Na sexta-feira, 5 de junho de 2026, o dólar subiu 1,78% no Brasil e encerrou cotado a R$ 5,1572, o maior nível em dois meses. O avanço ocorreu após a divulgação de dados do mercado de trabalho dos Estados Unidos, que indicaram economia aquecida e reforçaram expectativas de juros elevados pelo Federal Reserve.
A moeda norte-americana registrou uma forte disparada nesta sexta-feira (5) e fechou negociada a R$ 5,1572, em alta de 1,78%. O resultado representa o maior valor de encerramento registrado pelo câmbio no Brasil nos últimos dois meses, impulsionado por indicadores econômicos vindos dos Estados Unidos.
Emprego nos EUA fortalece moeda americana
A reação do mercado financeiro global ocorreu após o relatório do mercado de trabalho norte-americano revelar a criação de 172 mil postos de trabalho em maio de 2026, número acima das previsões iniciais dos analistas. Além disso, a taxa de desemprego nos EUA permaneceu estável em 4,3%, com revisões para cima nos dados dos meses de março e abril.
O aquecimento da economia dos Estados Unidos reforçou a avaliação de investidores de que o Federal Reserve (Fed), o banco central norte-americano, terá menos margem para cortar a taxa de juros ao longo deste ano. Com juros mais elevados no mercado americano, os títulos do Tesouro dos EUA atraíram recursos globais, pressionando moedas de países emergentes, como o real brasileiro.
Impactos no petróleo e balanço semanal
Sem grandes divulgações econômicas no cenário doméstico brasileiro no dia, o mercado local acompanhou a tendência internacional. O movimento de valorização do dólar e as perspectivas de juros altos nos EUA também pressionaram as cotações internacionais do petróleo, que fecharam a sessão em queda, com o barril do WTI cotado a US$ 90,54 e o Brent a US$ 93,09.
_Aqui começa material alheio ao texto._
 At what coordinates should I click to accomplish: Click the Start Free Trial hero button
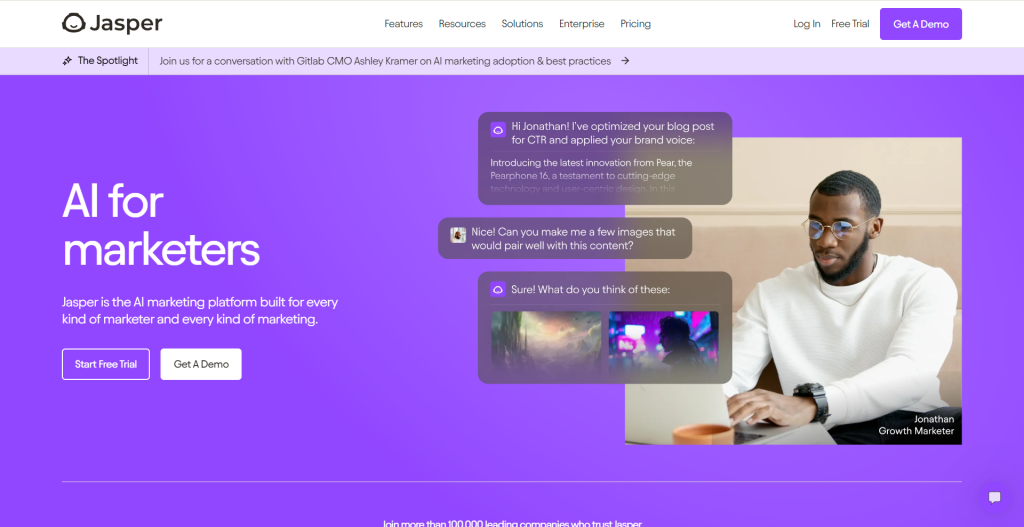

Apesar da forte alta registrada no dia e da valorização acumulada de 2,27% na primeira semana de junho, o dólar ainda contabiliza uma depreciação de 6,04% frente à moeda brasileira no acumulado do ano de 2026. A instabilidade internacional, contudo, mantém o alerta sobre os preços de insumos importados em todo o país.